Les yeux composés et les ommatidies
La vision des odonates est complexe, comme pour tous les insectes aux yeux composés.
Quand on clique sur la photo ci-dessus, on voit correctement les ommatidies ; ce sont les unités élémentaires, qui composent l’œil de la libellule. On en compte jusqu’à 30.000 chez les Aeshnidae (Anax junius a exactement 28,672 ommatidies dans chaque œil à maturité ; Land and Nilsson 2002) ce qui constitue le record pour le monde des insectes(1).
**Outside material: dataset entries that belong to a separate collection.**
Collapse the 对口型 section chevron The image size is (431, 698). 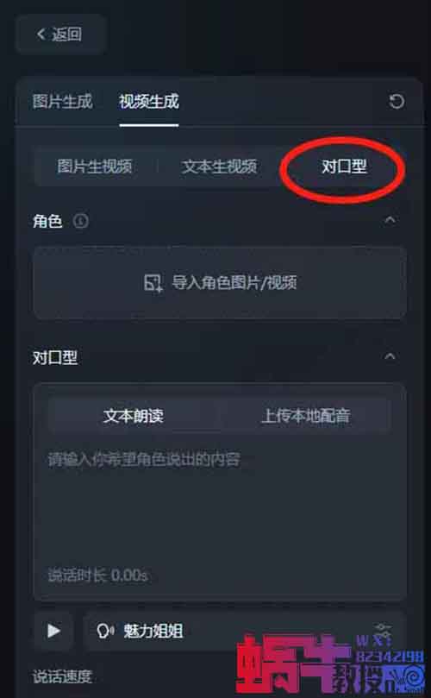(390, 356)
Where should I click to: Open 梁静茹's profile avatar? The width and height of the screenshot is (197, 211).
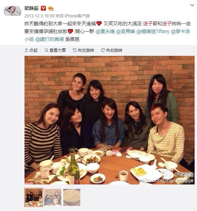pyautogui.click(x=13, y=11)
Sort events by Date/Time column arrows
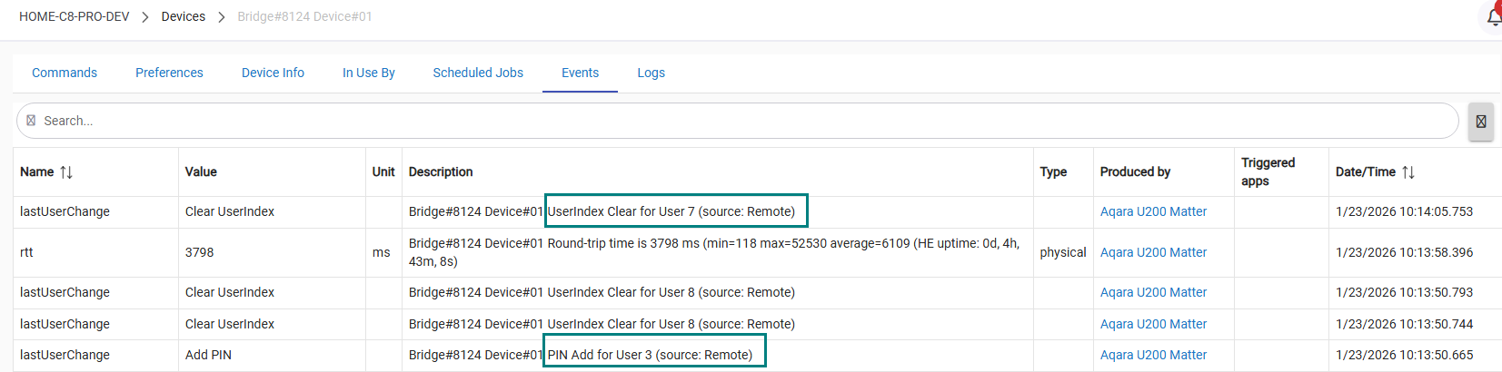Viewport: 1502px width, 372px height. (1408, 172)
Leurs yeux, les plus gros de tous les insectes, leur permettent de voir pratiquement dans toutes les directions… sauf directement en arrière.
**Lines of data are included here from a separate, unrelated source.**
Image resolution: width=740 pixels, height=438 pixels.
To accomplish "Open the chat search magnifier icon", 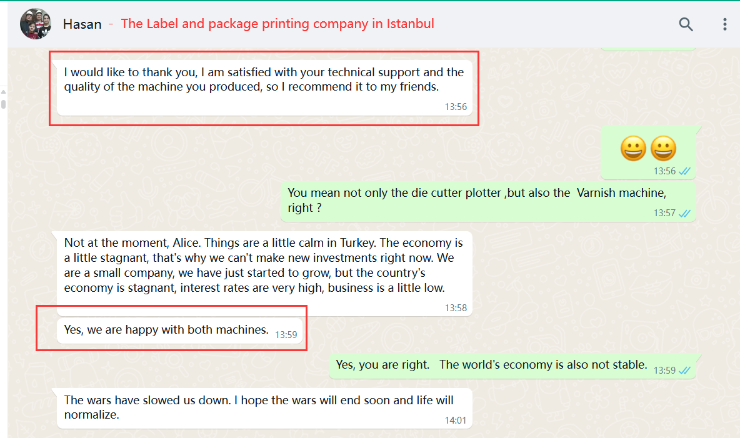I will [x=686, y=24].
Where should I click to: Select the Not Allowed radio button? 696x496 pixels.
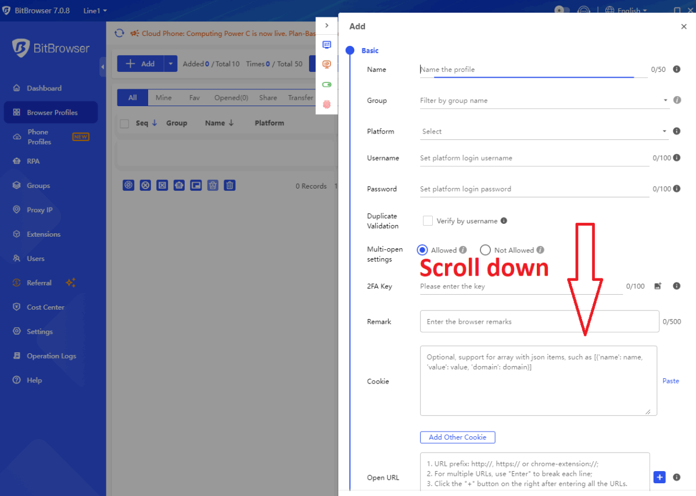click(485, 250)
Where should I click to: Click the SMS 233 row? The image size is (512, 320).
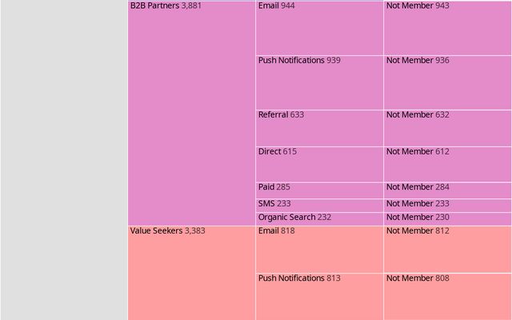click(319, 206)
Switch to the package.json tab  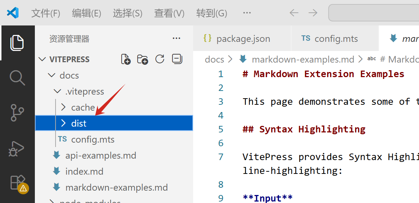pyautogui.click(x=243, y=39)
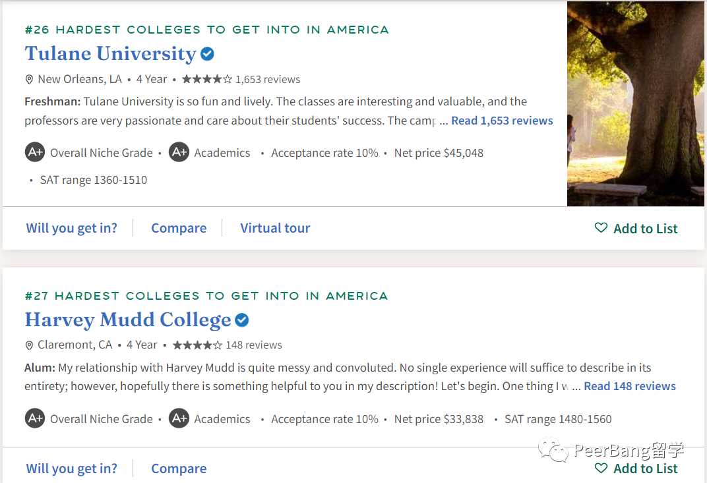Click the Tulane campus tree photo
The width and height of the screenshot is (707, 483).
coord(635,103)
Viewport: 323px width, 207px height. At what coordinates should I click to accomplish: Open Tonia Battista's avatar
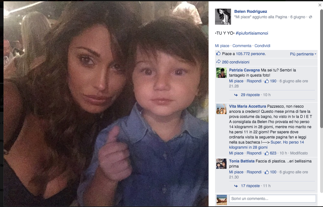click(x=221, y=163)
Ces ommatidies ressemblent à toutes celles présentes chez les insectes et forment une structure conique à section hexagonale, la partie la plus large du cône est à la surface de l’œil recouverte d’une lentille (cornée, cristallin…), la partie la plus étroite, profonde, est une structure photosensible appelée rhabdome dont s’échappe un axone qui relayé par un ganglion atteint le cerveau.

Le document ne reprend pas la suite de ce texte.